Die Problematik der Nutzungsdauern führt teilweise zur Annahme von Ketten von Folgeinvestitionen. Bei diesen wird dann aber i.d.R. unterstellt, dass es sich um identische Anlagen handelt, was nach einigen Jahren aufgrund des technischen Fortschritts kaum sinnvoll sein kann. Hier müssen passendere Ansätze gefunden werden.

Bestimmung der Zahlungsströme

Um die Handlungsmöglichkeiten für den Ersatz einer Anlage bewerten zu können, müssen zunächst die Zahlungsströme abgeleitet werden. Denn auch die besten Verfahren, die Vollständigen Finanzpläne (vgl. Varnholt/Lebefromm/Hoberg, S. 509 ff.), führen nur zu guten Ergebnissen, wenn die Zahlungsströme korrekt bestimmt wurden.

Dies bringt in der Praxis nicht selten Probleme mit sich. Dabei ist nicht nur daran zu denken, dass erwartete Umsätze und Kosten falsch in Zahlungen und Zahlungsänderungen übersetzt werden, sondern es gibt auch häufig Missverständnisse, wie hoch die relevanten Zahlungen und Zahlungsänderungen voraussichtlich sein werden. Es müssen genau diejenigen Zahlungsänderungen berücksichtigt werden, die allein durch die Handlungsmöglichkeit – in diesem Fall den Austausch der alten Anlage durch eine neue - ausgelöst werden.

Damit sind die Fehlermöglichkeiten klar: Einmal besteht die Gefahr, dass Konsequenzen übersehen werden und zum anderen kann es passieren, dass Änderungen eingerechnet werden, die auch ohne die Handlungsmöglichkeit auftreten würden.

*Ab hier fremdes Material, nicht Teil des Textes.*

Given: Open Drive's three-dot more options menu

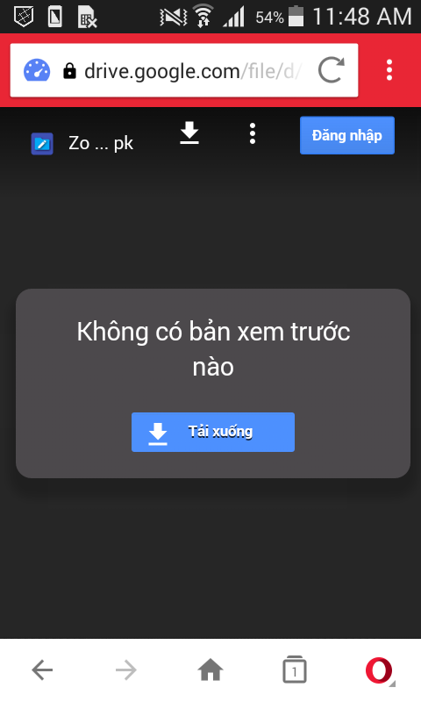Looking at the screenshot, I should [x=253, y=133].
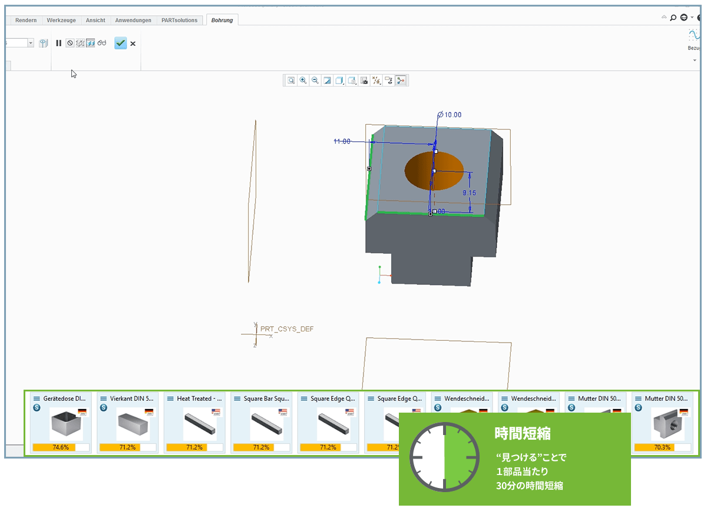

Für die Frage der Relevanz ist zu unterscheiden, ob über die Zahlungsänderungen bereits entschieden wurde oder ob dies noch offen ist. Wenn die Entscheidungen schon getroffen sind, liegt häufig die sogenannte Sunk Cost Problematik vor, die teilweise auch Sunk Cost Fallacy genannt wird. (vgl. z. B. Brealey/Myers/Allen, S. 137 oder Hoberg (2017), S. 1 ff.).

Zahlungen, die nicht mehr beeinflusst werden können, sind danach nicht mehr entscheidungsrelevant. Dies kann auch für Zahlungen und Zahlungsänderungen gelten, die in der Zukunft liegen.

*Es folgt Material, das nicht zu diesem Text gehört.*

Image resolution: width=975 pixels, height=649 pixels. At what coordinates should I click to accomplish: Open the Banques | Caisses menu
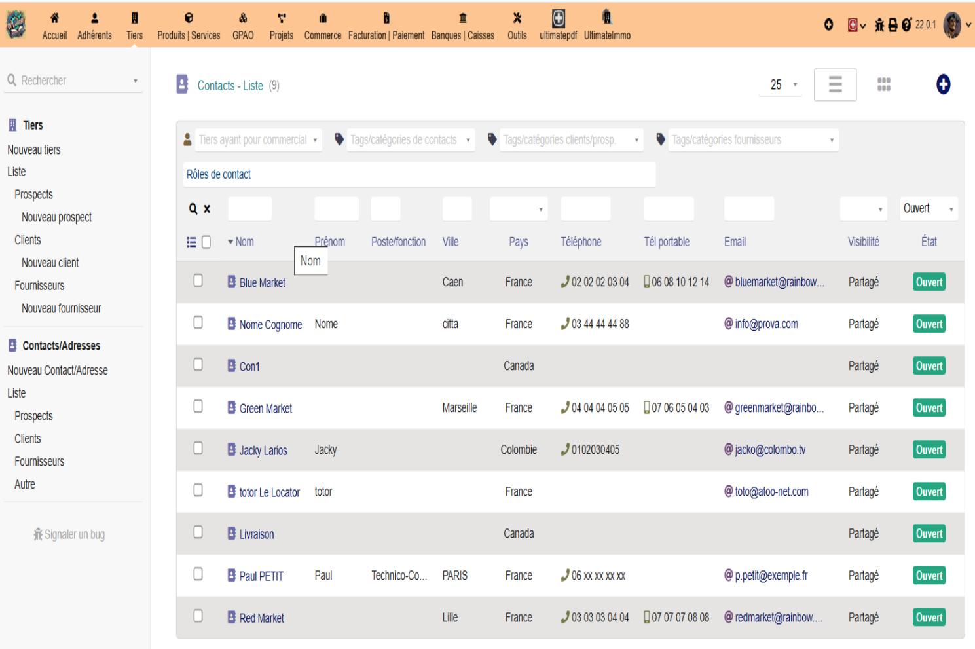tap(463, 26)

Die Sunk Cost sind bei Ersatzentscheidungen besonders wichtig, weil die historischen Investitionsauszahlungen für die bestehende Maschine keinerlei Rolle spielen dürfen. Sie sind nicht mehr beeinflussbar. Relevant sind nur noch die erzielbaren Netto-Marktpreise. Auch der Ansatz von Restbuchwerte kann in die Irre führen.

Die zusätzlichen, durch eine eventuelle Ersatzentscheidung ausgelösten Zahlungen und Zahlungsänderungen, müssen hinsichtlich ihrer Höhe und ihres zeitlichen Anfalls geschätzt werden.

Der Theorie nach müssten auch die weiteren Folgeinvestitionen betrachtet werden (vgl. z. B. Götze, S. 260 ff.). Aber da es in der Praxis kaum möglich ist, auch nur die übernächste Maschinengeneration exakt zu planen, wird auf die Diskussion dieses Aspektes verzichtet.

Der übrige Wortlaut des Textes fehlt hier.